Sequentially Compact Metric Space is Compact
Theorem
A sequentially compact metric space is compact.
Proof using Lindelöf Property
Let $\struct {A, d}$ be a sequentially compact metric space.
From Sequentially Compact Metric Space is Lindelöf, every open cover of $A$ has a countable subcover.
Let $C$ be an open cover $A$.
Extract from it a countable subcover $\set {U_1, U_2, \ldots}$.
Aiming for a contradiction, suppose there exists no finite subcover of $C$.
Then, for all $n \in \N_{\ge 1}$, the set $\set {U_1, \ldots, U_n}$ does not cover $A$.
Hence it is possible to choose $x_n \in A$ such that:
- $x_n \notin U_1 \cup \cdots \cup U_n$.
Thus we construct an infinite sequence $\sequence {x_n}_{n \mathop \ge 1}$ of points of $A$.
By assumption $A$ is sequentially compact.
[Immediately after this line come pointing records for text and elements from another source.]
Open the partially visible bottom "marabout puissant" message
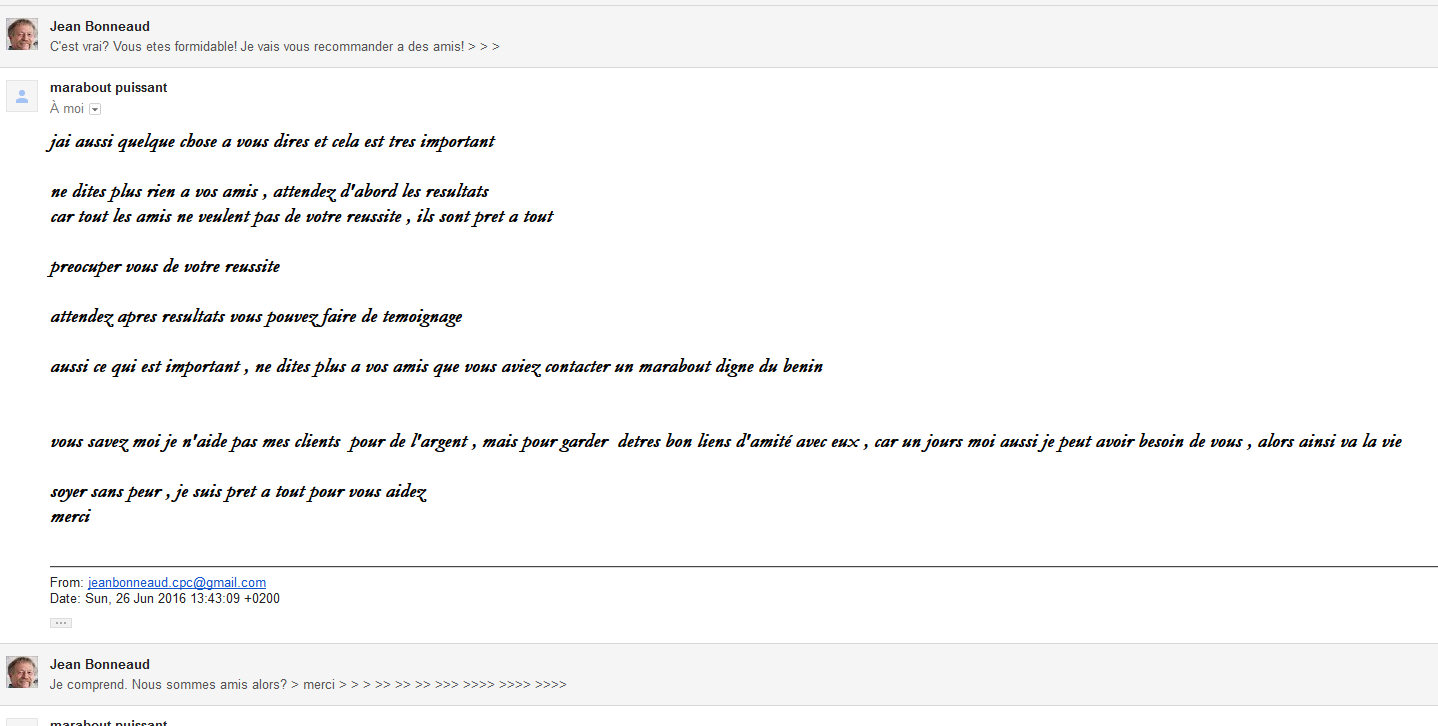1438x726 pixels. coord(109,721)
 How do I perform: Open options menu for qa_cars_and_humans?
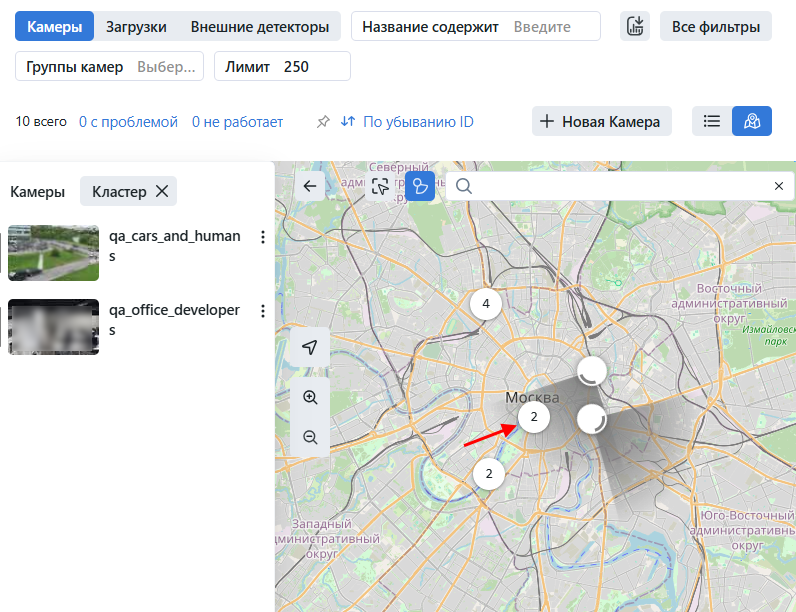(x=263, y=237)
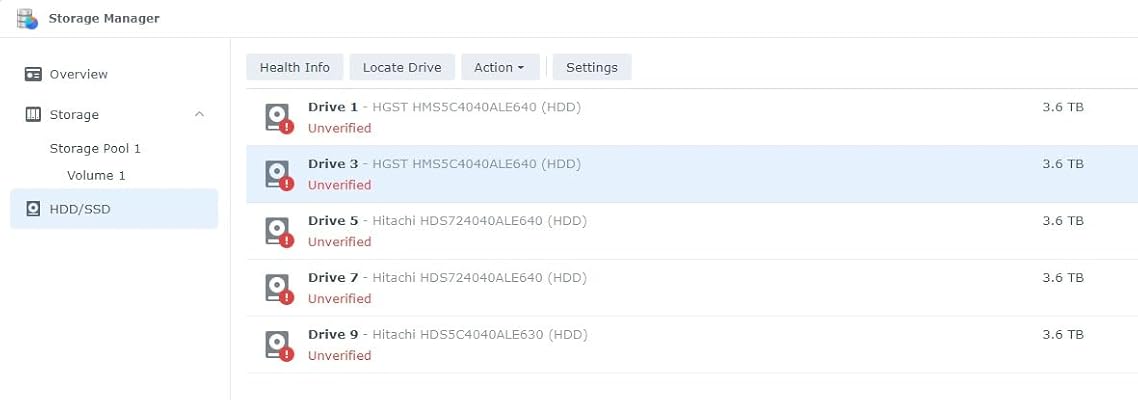Open the HDD/SSD sidebar page
The height and width of the screenshot is (400, 1138).
pos(78,209)
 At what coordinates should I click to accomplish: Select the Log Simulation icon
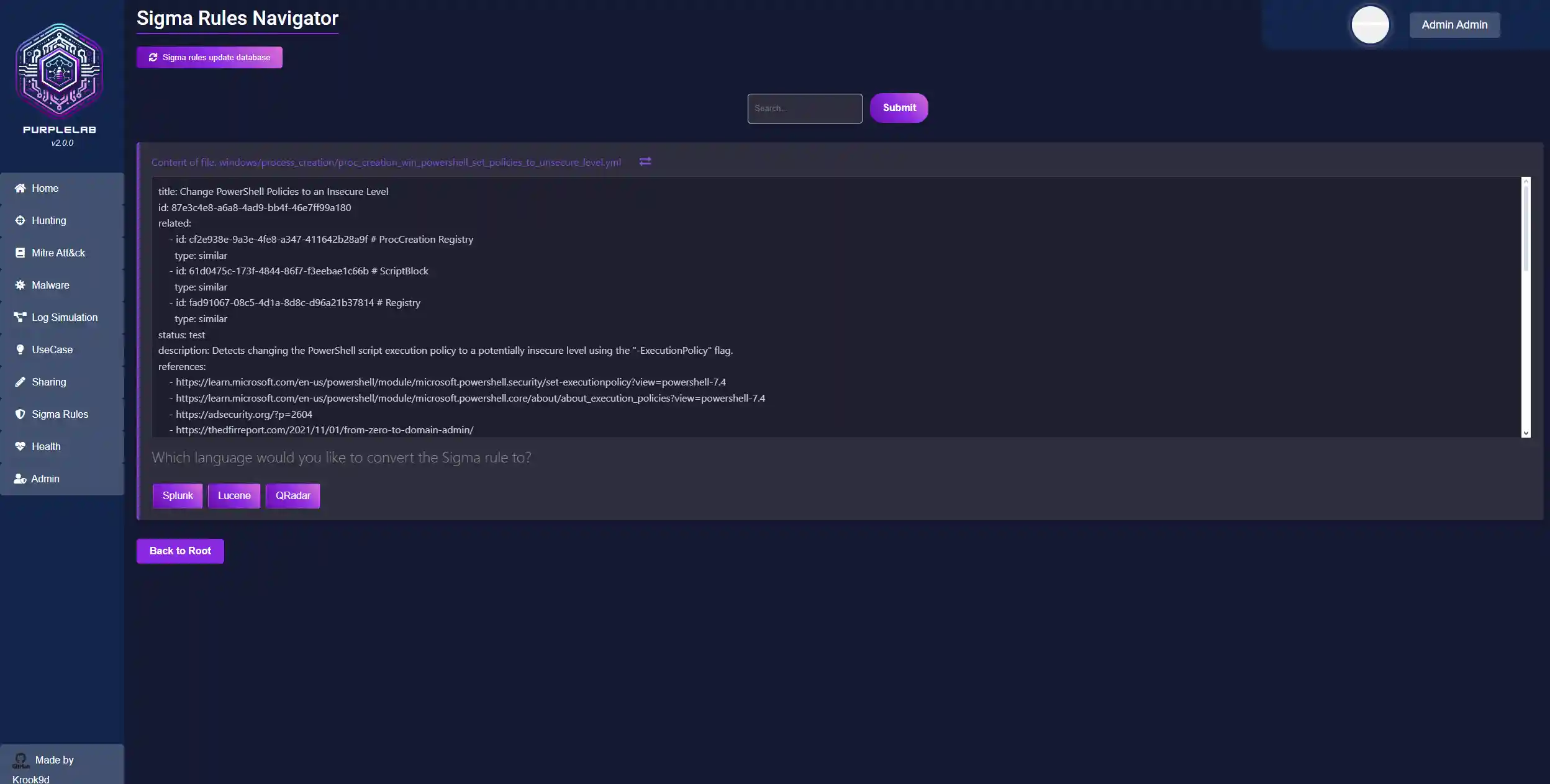tap(20, 317)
Thus $\sequence {x_n}_{n \mathop \ge 1}$ has a subsequence which converges to some $x \in A$.
But because the $U_i: i \ge 1$ forms a cover for $A$, there exists some $U_m$ such that $x \in U_m$.
Hence by Limit of Sequence is Accumulation Point, there is an infinite number of terms in the sequence $\sequence {x_i}$ which are contained in $U_m$.
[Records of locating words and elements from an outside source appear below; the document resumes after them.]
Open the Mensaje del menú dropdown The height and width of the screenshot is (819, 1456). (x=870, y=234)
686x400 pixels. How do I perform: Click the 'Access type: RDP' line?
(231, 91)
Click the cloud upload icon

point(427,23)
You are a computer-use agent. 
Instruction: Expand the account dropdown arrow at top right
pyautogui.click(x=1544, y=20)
But from the method of construction of $\sequence {x_i}$, each $U_n$ can contain only points $x_i$ with $i < n$.
That is, each $U_n$ can only contain a finite number of the terms of $\sequence {x_i}$.
This is a contradiction.
Thus the supposition that there exists no finite subcover of $C$ was false.
Hence the result.
$\blacksquare$
Proof using Lebesgue Number
Let $M = \struct {A, d}$ be a sequentially compact metric space.
Let $\UU$ be any open cover of $M$.
By Lebesgue's Number Lemma, there exists a Lebesgue number for $\UU$.
Let $\set {x_1, x_2, \ldots, x_n}$ be a finite $\epsilon$-net for $M$, where $\epsilon$ is this same Lebesgue number.
This exists by Sequentially Compact Metric Space is Totally Bounded.
Let $\map {B_\epsilon} {x_i}$ be the open $\epsilon$-ball of $x_i$.
By definition of Lebesgue number, $\map {B_\epsilon} {x_i}$ is contained in some $U_i \in \UU$.
Since:
- $\ds M \subseteq \bigcup_{i \mathop = 1}^n \map {B_\epsilon} {x_i} \subseteq \bigcup_{i \mathop = 1}^n U_i$
we have a finite subcover $\set {U_1, U_2, \ldots, U_n}$ of $\UU$ for $M$.
Hence the result.
$\blacksquare$
Proof 3
Follows directly from:
$\blacksquare$
Axiom of Countable Choice
This theorem depends on the Axiom of Countable Choice.
Although not as strong as the Axiom of Choice, the Axiom of Countable Choice is similarly independent of the Zermelo-Fraenkel axioms.
As such, mathematicians are generally convinced of its truth and believe that it should be generally accepted.